242 F2d 429 Nos 7341-7343
242 F.2d 429
UNITED STATES of America, Appellant,
ONE 1955 MERCURY SEDAN, MOTOR NO. 55ME-28101-M, (Allen C.
Montgomery, owner), Appellee.
UNITED STATES of America, Appellant,
ONE 1954 CADILLAC 4-DOOR SEDAN, MOTOR NO. 54-62-14770,
(Roosevelt Lunsford, owner), Appellee.
UNITED STATES of America, Appellant,
ONE 1954 OLDSMOBILE 2-DOOR SEDAN, MOTOR NO. 547W-5256,
(Dorothy V. Hufner and The Bank of Virginia,
United States Court of Appeals Fourth Circuit.
Argued Jan. 17, 1957.
Decided March 11, 1957.
R. R. Ryder, Asst. U.S. Atty., Richmond, Va. (L. S. Parsons, Jr., U.S. Atty., Norfolk, Va., on the brief), for appellant.
Herndon P. Jeffreys, Jr., Richmond, Va., for appellee in No. 7341.
Louis Ellenson, Newport News, Va., for appellee in No. 7342.
J. Tivis Wicker, Richmond, Va., for appellee in No. 7343.
Before PARKER, Chief Judge SOBELOFF, Circuit Judge, and WILLIAMS, District Judge.
PARKER, Chief Judge.
These are three appeals taken by the United States from judgments refusing to declare a forfeiture of automobiles which the government sought to condemn because they had been used in transportation of property in violation of the Internal Revenue laws, 26 U.S.C. §§ 7301 and 7302. All three cases were tried before the same judge without a jury. He made findings of fact which pointed unmistakably, as did the preponderance of the evidence, to the fact that the cars had been used for the unlawful purposes charged; but notwithstanding the owners of the cars did not take the stand or explain the incriminating circumstances, he denied the forfeitures. This was evidently because he took the erroneous view that some different measure of proof was required in cases involving forfeitures from that required in ordinary civil cases. It is clear, however, that in such cases facts justifying a forfeiture need be established only by a preponderance of the evidence. Lilienthal's Tobacco v. United States, 97 U.S. 237, 266-267, 24 L.Ed. 901; Grain Distillery No. 8 of Eastern Distillery Co. v. United States, 4 Cir., 204 F. 429; Pocahontas Distilling Co. v. United States, 4 Cir., 218 F. 782.

# [WHAT YOU NEED TO DO]
[1] According to the court opinion, what standard of proof must facts justifying a forfeiture meet?
[2] Rewrite the paragraph of the court opinion that begins "These are three appeals" as a short bulleted list that keeps its main facts.
None of the material after this sentence is needed.

# [DATA SECTION]
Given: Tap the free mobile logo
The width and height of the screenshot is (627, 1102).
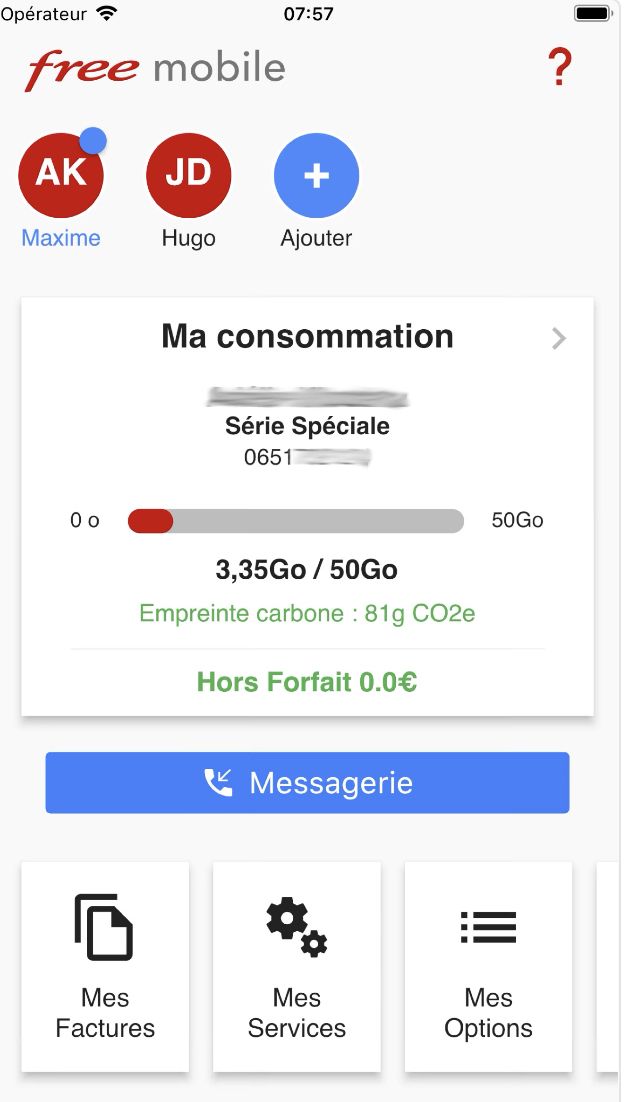Looking at the screenshot, I should 156,69.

# [RESULTS IN ORDER]
[1] They need be established only by a preponderance of the evidence.

[2]
- The United States appealed three judgments that refused to declare forfeitures of automobiles allegedly used to transport property in violation of the Internal Revenue laws, 26 U.S.C. §§ 7301 and 7302.
- The same judge tried all three cases without a jury.
- His findings of fact, like the preponderance of the evidence, clearly showed that the cars had been used for the unlawful purposes charged.
- The owners did not testify or explain the incriminating circumstances, yet he denied the forfeitures.
- He evidently believed, wrongly, that forfeiture cases require a different measure of proof from ordinary civil cases.
- Facts justifying a forfeiture need be established only by a preponderance of the evidence, as shown by Lilienthal's Tobacco v. United States, Grain Distillery No. 8 of Eastern Distillery Co. v. United States, and Pocahontas Distilling Co. v. United States.